Karanlık bir odanın köşesinde, beli kırık bir öğretmen, üzerinde eski ve tozlu bir kitap bulunan yıpranmış bir ahşap masaya yaslanarak oturmuş şöyle bağırıyordu: Burada zihinlerimiz boş müfredatların ve kayıp hayallerin karmaşasına gömülmüş, burada eğitim bir risaletten bir sertifikaya dönüştüğünde, fikirler hapsedilmiş, geleceğin ışığı kaybolmuş, icat ediciliğin kanatları uçup gitmiş ve öğretmen ise ağır kaygılar taşıyan, motivasyonu ve risaleti kaybolmuş ve yeterli eğitim hazırlığı, kendisini motive edecek ayrıcalıkları ve ona yakışan toplumsal saygının olmadığı bir görevliye dönüşmüştür.

Acı içinde yüzünü buruşturarak pencereyi işaret etmişti; zira orada kafelerde beklemekten bitkin düşmüş ve bir postacının hiç kimseye ulaştırmadığı bir yükü taşıdığı gibi sertifikalarını taşıyan gençler oturuyordu.

Sömürgeci, ordularını çıkardığında tamamen ayrılmadığının, aksine eğitimin içine saplanmış bir hançer bıraktığının ve tarihin yeniden yazılıp sömürgecinin bir kurtarıcı, direnişçinin ise bir isyancı haline geldiğinin ve onu dini boyuttan kopardığının farkındadır; zira öğrencinin, biyoloji öğrenip Darwin'in teorisini benimsemekte bir sakınca görmemesi, ekonomi okuyup tefeciliği haklı çıkarması, şeriata müracaat etmeden kanunlarla meşgul olması, eğitim sistemini kültürümüze, tarihimize veya dinimize benzemeyecek şekilde çarpıtan ve anlamak yerine ezberlemeye dayanan bir hançerdir. Dolayısıyla öğrenci, icat edicilikten ziyade ezbere dayalı sınav sırasında boşaltılan ve sonra da bunları unutan, pratik alıştırmaları veya ek becerileri olmayan ve beldemizin ihtiyaç duymadığı uzmanlıklar öğretilen geçici bir depolama makinesine dönüşmüştür.
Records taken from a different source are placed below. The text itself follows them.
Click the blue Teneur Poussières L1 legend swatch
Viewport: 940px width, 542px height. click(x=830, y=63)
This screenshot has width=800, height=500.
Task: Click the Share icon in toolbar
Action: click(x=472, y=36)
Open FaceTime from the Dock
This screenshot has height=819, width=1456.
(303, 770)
Bu da sorgulamayan, düşünmeyen, aksine ezberleyen ve tekrarlayan, analiz etmeyen ve icat edici olmayan bomboş bir zihin üretmiş ve işsiz veya üretken olmayan eğitimli bireyler ya da yeterliliğe sahip olmayan çalışanlar mezun etmiştir. Bu yüzden ön plana çıkarılanlar, işgalle fikri ve kültürel olarak bağlantılı olan, işgalin fikirlerinin propagandasını yapmakta, Arapça dilimizin rolünü azaltıp onun yerine sömürgecilerimizin dillerini getirmede rol oynayan ve âlimleri ve dehalarıyla şan ve şeref yazmış medeniyetler aracılığıyla başarısını kanıtlamış İslami alternatifin geçerliliğini sorgulayan ve onu şekli ritüellere indirgeyen seçkin bir gruptur.
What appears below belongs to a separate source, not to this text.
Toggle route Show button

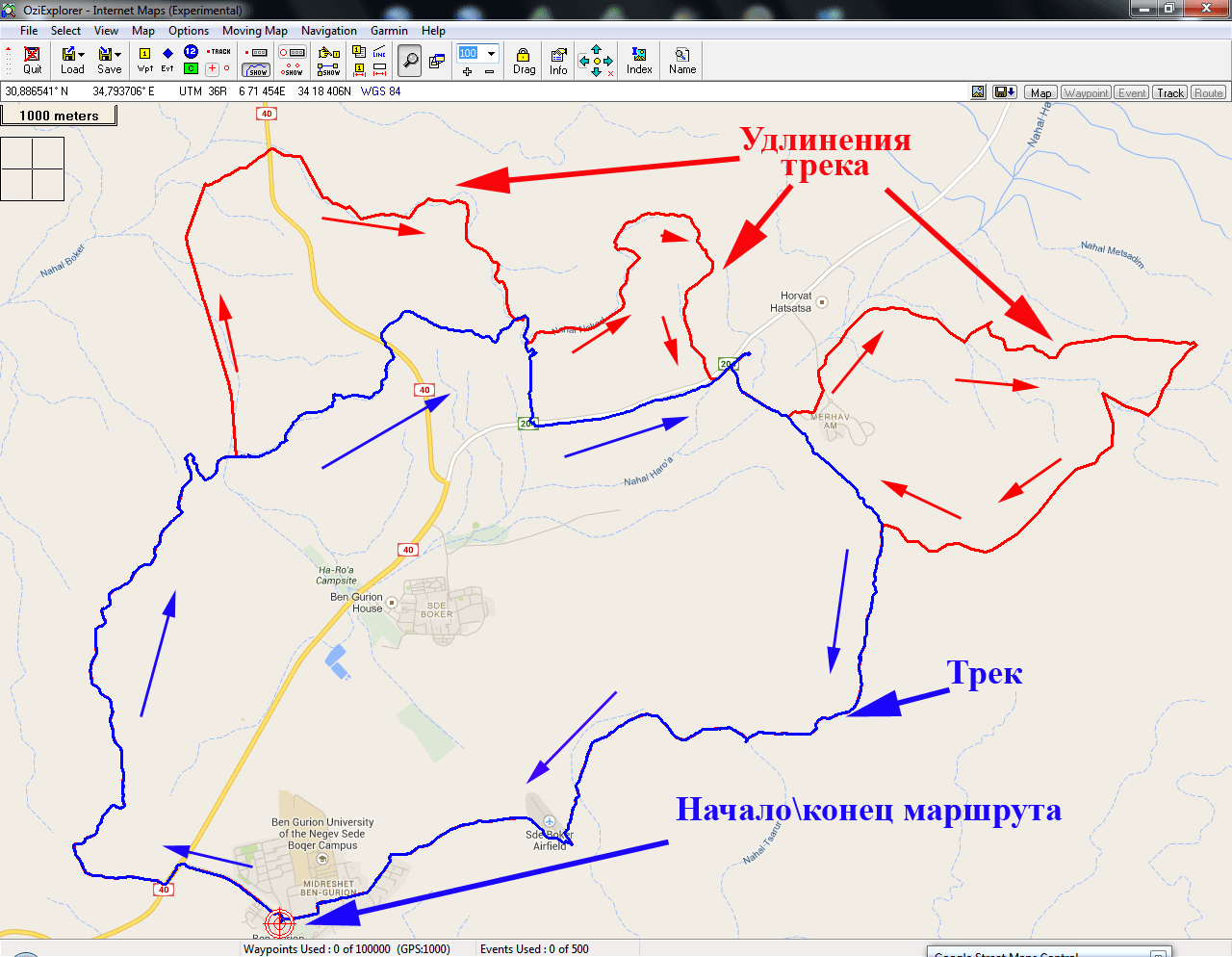tap(329, 70)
İşgali destekleyen kapitalist ülkelerin, itaatkar ve zelil rejimlerimizin yardımıyla izlediği cahil bırakma politikası, son zamanlarda beldemizde net bir şekilde ortaya çıkmıştır; işte Suriye sadece bir örnektir; zira yeni hükümet Batı'ya güven verici bir mesaj verdiğini, onlara sadakatini teyit ettiğini, aşırılığa karşı olduğunu ve ılımlılığı hedeflediğini kanıtlar gibi din derslerini azaltıp yerine müzik dersleri koymuştur!
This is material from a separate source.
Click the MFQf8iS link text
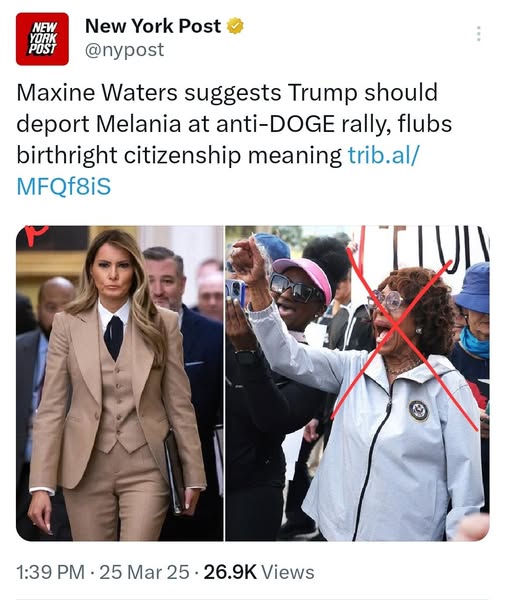The width and height of the screenshot is (505, 600). pos(64,187)
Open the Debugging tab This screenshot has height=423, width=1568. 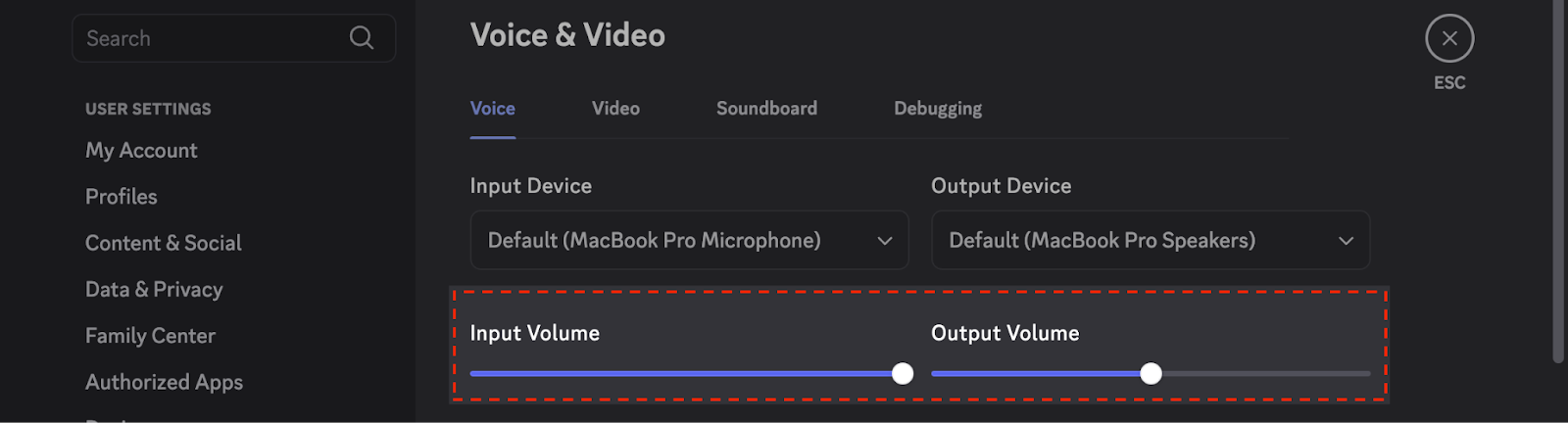[x=938, y=109]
Okula devam etme günlerinin üç güne indirilmesine, kitapların kaldırılmasına ve basitleştirilmiş eğitim materyallerine güvenilmesine, öğretmenin rolünün marjinalleştirilip ihmal edilmesine, mali haklarının reddedilmesine yönelik çağrılar gibi şu anda Batı Şeria'da yaşananlara ışık tutarsak, görülmeyen şeyleri görürüz.

Bu durumun tehlikesi, tarihinin cahili olan ve direnişin manasını anlamayan, kimliğinden soyutlanmasına boyun eğen, cihad yerine müzakereye inanan bir neslin ortaya çıkmasında açıkça görülmektedir. Böylece her zaman bilincin taşıyıcısı ve dayanıklılığın eğiticisi olan öğretmen, fikri veya ahlaki etkisi olmayan ve risaleti bilmeyen salt bir öğreticiye dönüşmüştür.

Olan şey, yöneticiyi kutsallaştıran ve değerlerden çok itaati önceliklendiren bir otoritenin altında, din, kimlik ve projeden yoksun bir şekilde büyümesi amaçlanan bir neslin bilincine yönelik bir savaştır.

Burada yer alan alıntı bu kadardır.